Но в истории семьи Барата было нечто скрытое от глаз читателей. За шестьдесят лет до этого интервью индийские информаторы сообщали британским агентам в Кабуле, что «из советских пропагандистов в Кабуле наиболее активно действует торговец Барат, или Баратов, который все время толчется на базарах»[1080]. Индийские купцы, по сообщениям британцев, презирали Барата за то, то он продавал вино по демпинговым ценам и предлагал «поставлять бензин для перепродажи по любой цене, которую пожелает назначить продавец». Поскольку он мог сбивать цены конкурентов более чем на 50 %, было ясно, что «все предлагаемые им сделки явно кем-то субсидируются». Одним словом, Барат-младший просто шел по стопам отца: эксплуатировал советско-афганскую транснациональную общность, основанную на имперской дружбе и размывании границ. Именно трансформация границ превратила Барата во владельца большого поместья с двумя бассейнами, многочисленными «Мерседесами» и конюшней лошадей редких пород — некоторые из них «стоили дороже „Мерседеса“»[1081]. Барат обогатился благодаря сближению, стиравшему оппозицию «внутри» и «снаружи». Если учесть, что такие дружеские отношения с Советами основывались на насильственной оккупации и исключении из советской командной экономики торговцев, имевших с СССР не такие тесные связи, как Барат, то неудивительно, что кое-кто подчас прибегал к убийству как к средству «перераспределения» благ.

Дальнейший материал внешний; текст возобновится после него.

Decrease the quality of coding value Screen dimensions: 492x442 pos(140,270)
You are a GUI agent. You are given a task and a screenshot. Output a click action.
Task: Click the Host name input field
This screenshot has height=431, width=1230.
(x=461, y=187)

Переход от идеологии к экономике поставил в затруднительное положение и ДОМА. В Балхе лишь немногие предприятия нанимали молодых работников, а если и нанимали, то без каких-либо обязательств со своей стороны. Фабрики, некогда считавшиеся храмами индустриальной эпохи, которые, казалось, вот-вот превратят афганцев в социалистических рабочих, теперь напоминали вращающиеся двери, в которые входят и выходят люди, от случая к случаю получавшие временную работу. «Пока это будет продолжаться, — писал один советник, — вопрос увеличения прослойки рабочих в молодежной организации останется открытым»[1082].
Поскольку с возникновением рынка молодые афганцы поняли, что их труд бесполезен, им оставалось только членство в ДОМА, этом инкубаторе вечного детства для взрослых мужских тел. В Балхе Провинциальный комитет организовал посещения семей тех, кто погиб, защищая революцию. Члены ДОМА предоставляли этим семьям «материальную помощь» и обрабатывали их землю по льготной цене. Советники учредили «молодежный кооператив», где члены ДОМА занимались сельским хозяйством на пятнадцати акрах конфискованной у владельцев земли[1083]. Но что было делать со всем безработным мужским населением при отсутствии мобилизующего партийного аппарата?